The design of the control plane must provide the ability for all Layer 3 MPLS VPN PE routers to learn routes from the centralized VPNv4 RRs. Ideally each PE router should peer based on geography as much as possible, and to different Level 1 POPs. This is useful so that a particular Level 2/3 POP does not lose all routing information in the event of a catastrophic failure within a given Level 1 POP, such as a complete power outage.
Figure 3-12 illustrates the topology of the VPNv4 RRs. It shows that the Boston Level 2 POP peers to both the Chicago and New York Level 1 POPs to provide geographic redundancy. All PE routers within a Level 1 POP (for example, the New York POP) peer to their local RRs, because a local power failure would mean that they would not be able to maintain a peering session with another Level 1 POP because all connectivity would be lost. Therefore, there is little point in following the same design rule as the Level 2/3 POPs.
Figure 3-12 Physical Topology of VPNv4 Route Reflection
Preventing Input Drops at the VPNv4 Route Reflectors
Each RR has an interface-level queue, referred to in Cisco IOS as the input hold queue, that may not by default be large enough to prevent input drops at the interface. Dropping TCP packets reduces the protocol's efficiency and causes retransmissions to occur. This behavior can slow down the convergence of MP-BGP at the VPNv4 RRs. For this reason, USCom tunes the queue value using the following algorithm:
- Input hold queue = (TCP window size / mss) * number of MP-BGP peers
- The window size (sndwnd) and mss (max segment size) values can be found using the show ip bgp neighbor command in Cisco IOS.
where TCP window size is the TCP window size for the MP-BGP session, mss is the TCP maximum segment size, and number of MP-BGP peers is the number of route reflector clients.
PE Router and Route Reflector VPNv4 MP-BGP Peering Template
USCom uses the template shown in Example 3-4 for the VPNv4 MP-BGP configuration of the PE routers and RRs.
Example 3-4 PE Router and Route Reflector VPNv4 BGP Configuration Template
! PE-router configuration hostname USCom.cityname.PErouter-number ! ip tcp path-mtu-discovery ! interface Loopback0 description ** interface used for BGP peering ** ip address 23.49.16.0/22 ! router bgp 32765 no bgp default ipv4-unicast neighbor 23.49.16.0/22 address-for-1st-RR remote-as 32765 neighbor 23.49.16.0/22 address-for-1st-RR update-source Loopback0 neighbor 23.49.16.0/22 address-for-1st-RR remote-as 32765 neighbor 23.49.16.0/22 address-for-1st-RR update-source Loopback0 .. ! address-family vpnv4 neighbor 23.49.16.0/22 address-for-1st-RR activate neighbor 23.49.16.0/22 address-for-1st-RR send-community extended neighbor 23.49.16.0/22 address-for-1st-RR activate neighbor 23.49.16.0/22 address-for-1st-RR send-community extended .. exit-address-family ! VPNv4 Route Reflector configuration hostname USCom.cityname.RRrouter-number ! interface Loopback0 description ** interface used for BGP peering to RR-clients ** ip address 23.49.16.0/22 range address and network mask ! router bgp 32765 neighbor 23.49.16.0/22 address-1st-PE-router remote-as 32765 neighbor 23.49.16.0/22 address-1st-PE-router update-source Loopback0 .. ! address-family vpnv4 neighbor 23.49.16.0/22 address-1st-PE-router activate neighbor 23.49.16.0/22 address-1st-PE-router route-reflector-client neighbor 23.49.16.0/22 address-1st-PE-router send-community extended .. exit-address-family
PE-CE Routing Protocol Design
As discussed in Chapter 1, various routing protocols (and static routing) are available for connectivity between the CE routers and PE routers. When assessing the requirements for the Layer 3 MPLS VPN service design, the set of routing protocols to offer was evaluated. The initial deployment of the service included static routing and BGP-4 support only on the PE-CE links. However, RIPv2 was added fairly shortly afterwards to provide service to customers who were unable to run BGP-4, such as those with PE-CE links backed up via ISDN to a Network Access Server (NAS).

(Data lines)
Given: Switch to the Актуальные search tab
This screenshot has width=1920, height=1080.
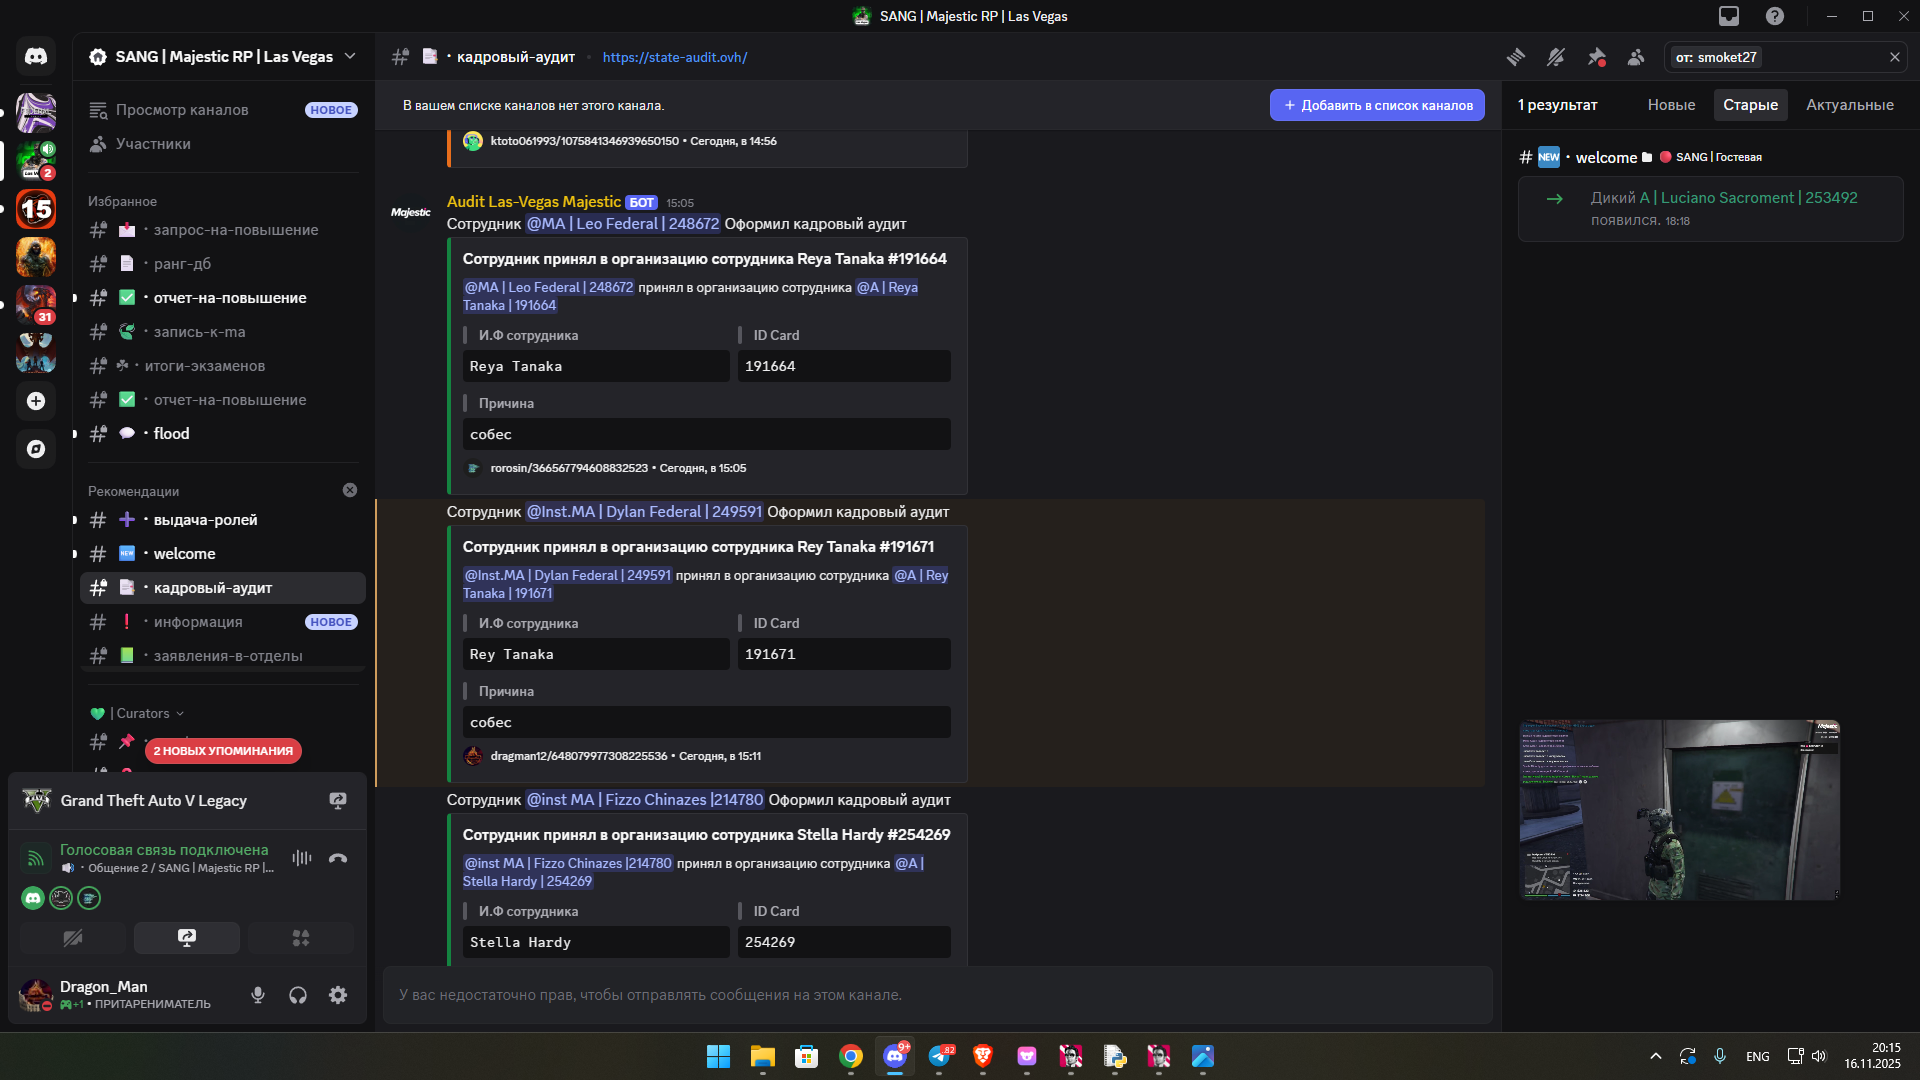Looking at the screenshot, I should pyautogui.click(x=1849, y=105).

(Written exercise) Please rewrite the page text starting at "where TCP window" and ending at "route reflector clients.", putting "RR clients" wherever "route reflector clients" appears. The material comes from a separate source and has no connection to the page text.

(Full output)
where TCP window size is the TCP window size for the MP-BGP session, mss is the TCP maximum segment size, and number of MP-BGP peers is the number of RR clients.